Besides Zé Pereira, other blocos in Ouro Preto worth to check out are “O Balanço da Cobra”, playful group founded in 1975, which parades in the neighborhood of Pilar; “Bloco da Barra”, in which men dress up as women (and women as men); and “Bandalheira Folclórica Ouro-pretana”, whose impressive energy has been attracting crowds for 40 years.

Known as a college town, Ouro Preto’s Carnival is also organized by its diverse sororities and fraternities. “Bloco do Caixão”, “Bloco da Praia”, “Bloco Cabrobró” and “Bloco Chapado” are some of the students’ blocos one must check once in Ouro Preto. Additionally, the city also has a samba school championship, which takes place at Praça Tiradentes, Ouro Preto’s main square.

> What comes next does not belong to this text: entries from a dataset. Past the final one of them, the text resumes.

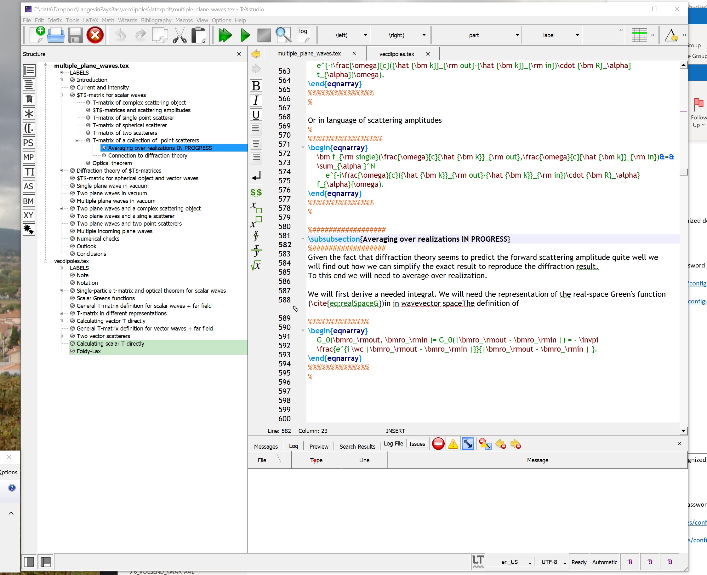The image size is (707, 575).
Task: Click the Paste icon in the toolbar
Action: point(199,35)
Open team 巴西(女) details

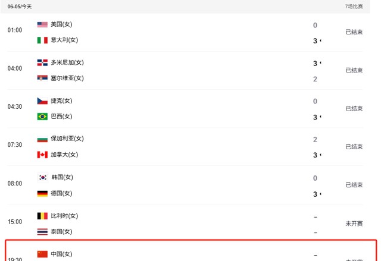coord(61,117)
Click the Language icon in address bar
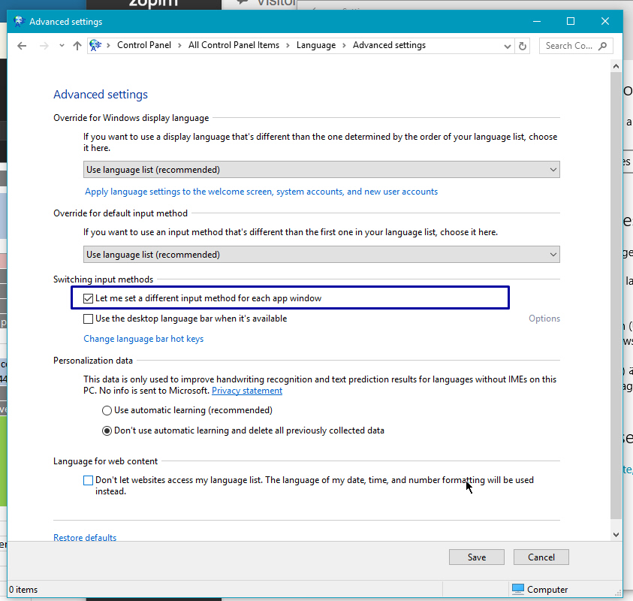Viewport: 633px width, 601px height. [95, 46]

Those who only associate Manaus to the Amazon Forest will get really surprised by the city’s vibrant carnival. Strongly influenced by Indigenous folkloric cultures, Manaus’ carnival is the most traditional in Brazil’s North.

The greatest landmark of Manaus’ Carnival is the Boi-Bumbá party (also called “Carnaboi”), aimed at celebrating the “boi”, traditional cultural expression from the region, and its “toadas” (Boi’s typical music). The “Carnaboi” will happen on Monday, February 12th and gather 18 different attractions.

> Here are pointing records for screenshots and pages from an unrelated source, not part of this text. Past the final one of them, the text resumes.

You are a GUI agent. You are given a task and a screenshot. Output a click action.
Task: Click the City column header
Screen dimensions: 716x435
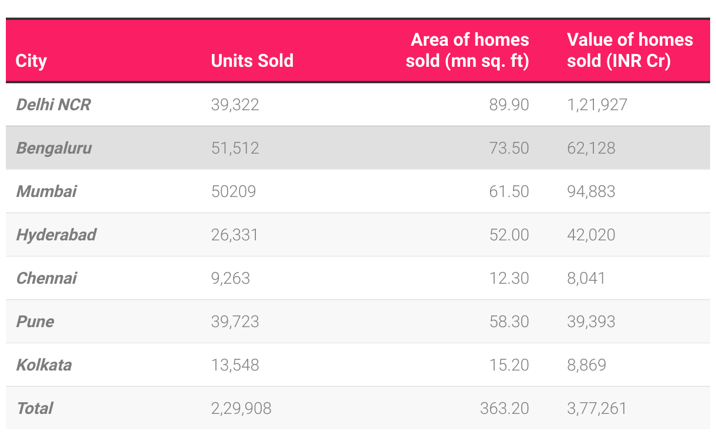(x=32, y=60)
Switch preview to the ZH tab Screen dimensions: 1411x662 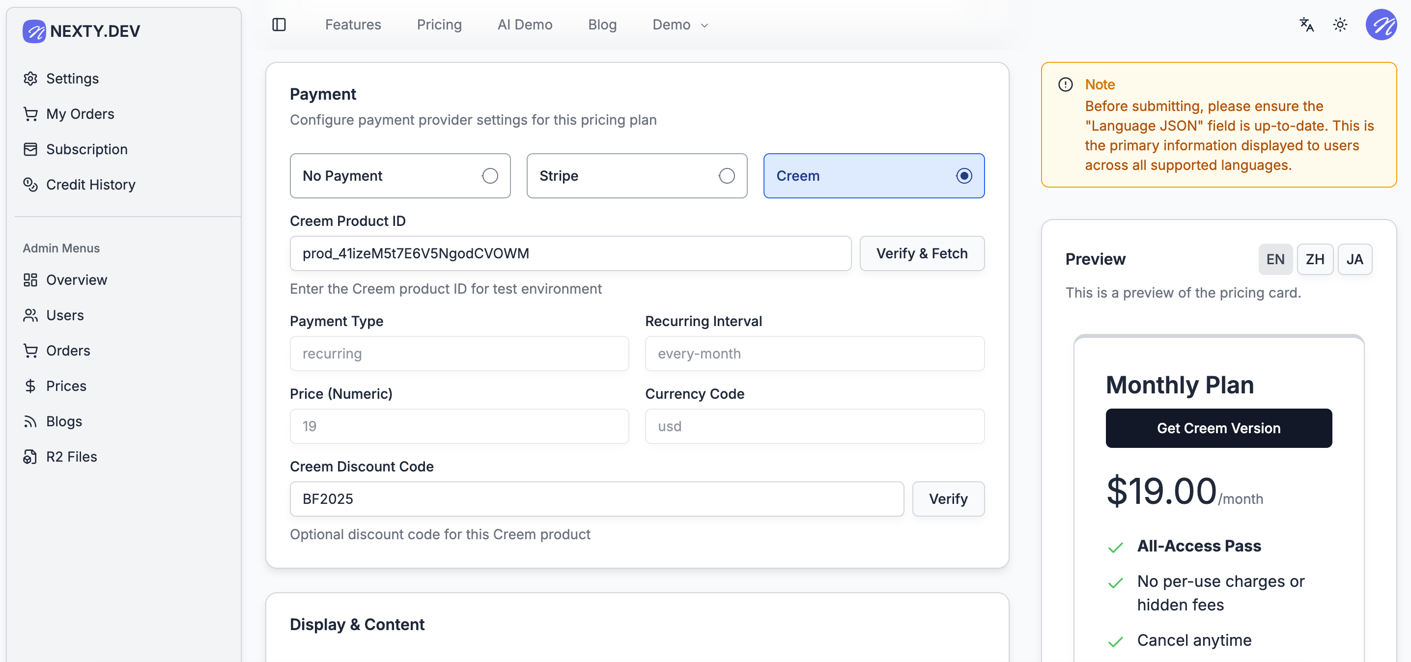tap(1315, 259)
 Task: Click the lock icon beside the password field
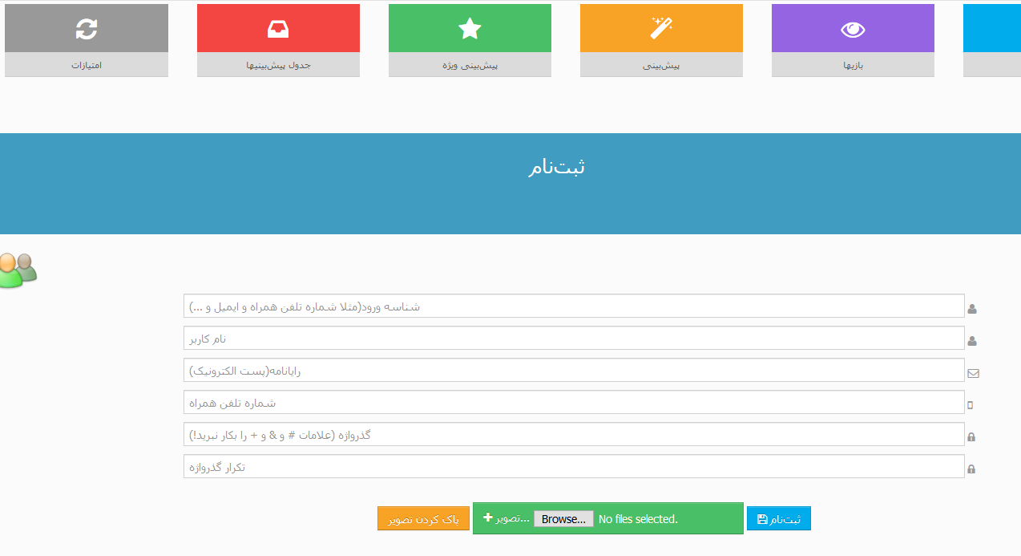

Celebrated since the beginning of the twentieth century, Manaus’ carnival also includes street blocos, like the famous Banda dos Jangadeiros. In total, a hundred official blocos and bands will parade during Manaus’ carnival this year.

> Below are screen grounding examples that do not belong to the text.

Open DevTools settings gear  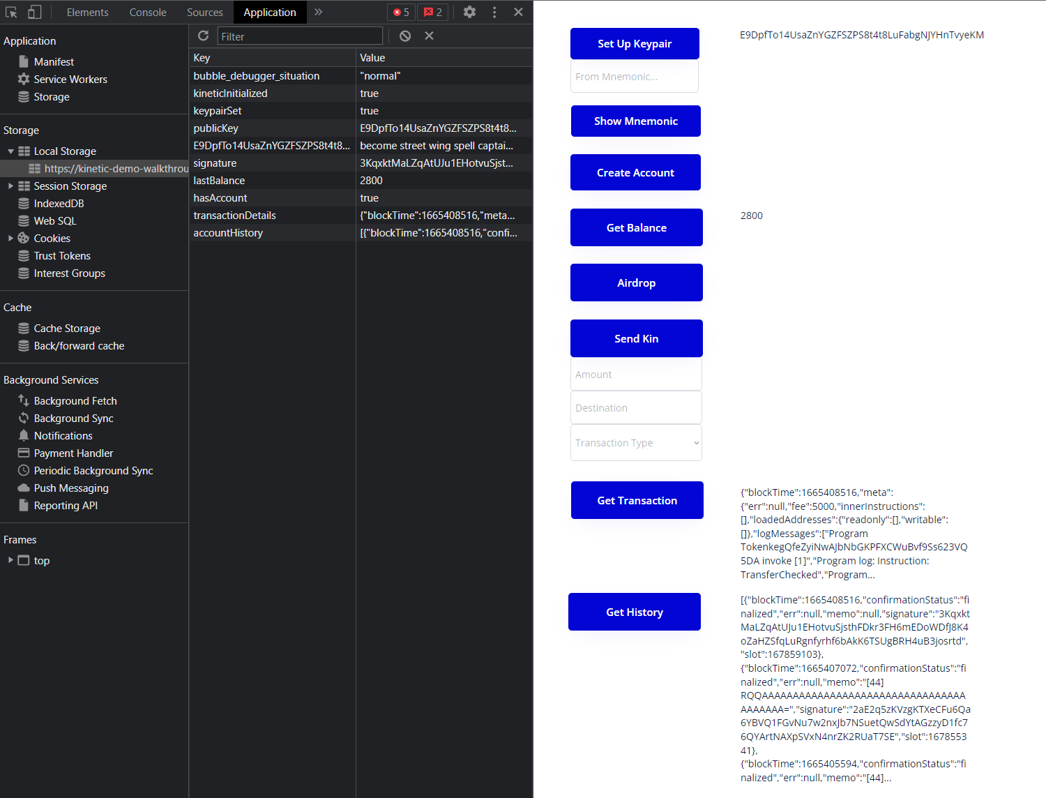(x=469, y=12)
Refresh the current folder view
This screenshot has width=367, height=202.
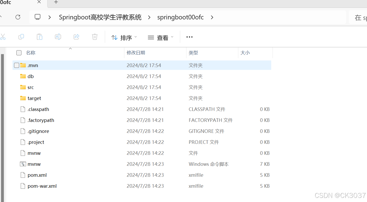pyautogui.click(x=18, y=17)

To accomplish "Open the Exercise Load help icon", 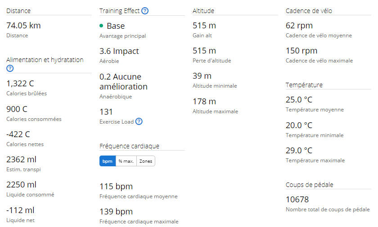I will pos(139,121).
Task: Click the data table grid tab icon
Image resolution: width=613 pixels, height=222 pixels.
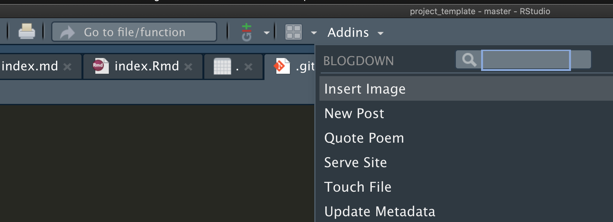Action: (x=222, y=66)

Rio de Janeiro, Brazil, Rio News, Brazil News
Olinda’s carnival, in Pernambuco, is famous for its giant puppets, which represent historic characters like Dom Pedro I and Nelson Mandela, photo internet recreation.

Another great destination for those into a very traditional Carnival party is Olinda, in Pernambuco (Brazil’s Northeast). For visitors willing to experience regional culture in a hearty atmosphere, Olinda, approximately 9 kilometers away from Recife, Pernambuco’s capital, is certainly the place to be.

In Olinda’s over 500 Carnival blocos, one can enjoy Pernambuco’s diverse music genres, including caboclinho, maracatu, coco, afoxé, and the famous frevo (danced with a small umbrella). Part of Olinda’s carnival are also its “bonecos gigantes”, the giant puppies representing iconic personalities, from former Portuguese King Dom Pedro I to Nelson Mandela.

This year, Olinda’s carnival will include 230 shows, 300 orchestras and 1,500 blocos. Among Olinda’s best blocos, one cannot miss “Eu Acho É Pouco”, “Enquanto Isso na Sala da Justiça” and “Bloco da Saudade”.

What’s more, Florianópolis, in Santa Catarina (Brazil’s South), can be the perfect destination for those interested in a more chilled Carnival party. Way less busy than the Southeast and Northeast festivities, Florianópolis’ Carnival also promotes plenty of streets blocos from February 9th to February 14th.

The party already starts on February 2nd, when traditional bloco “Berbigão do Boca” will perform and choose its queen for Carnival 2018 at Largo da Alfândega, in Centro, at 11AM. Those spending Carnival in this city should check the blocos “Enterro da Tristeza”, “Quero Parar, Mas Não Consigo”, “Engenho de Dentro”, “Baiacu de Alguém” and “Avante”.

Finally, São Paulo also concentrates an impressive number of blocos and a respected samba schools’ championship, almost as big as Rio’s. This year, São Paulo will offer an eventful agenda for all tastes and ages, including over 100 blocos that will parade in diverse parts of the city.

Blocos like “MinhoQueens”, “Desculpe Qualquer Coisa”, “Nêga Fulô e o Palhaço Bebum”, “Beleza Rara”, “Sereianos” and “Academicos do Baico Augusta” are worth to experience. Samba schools from São Paulo’s Grupo Especial will parade on February 9th and 10th at the Anhembi Sambódromo.

Correction: The original version of the article has been changed to update the date of “Carnaboi”, in Manaus, which happens on Monday, February 12th (instead of Tuesday). Additionally, the information about groups Garantido and Caprichoso was deleted, since they perform at “Festival de Parintins”, in Parintins (Amazonas), which happens in June (and not during Carnival).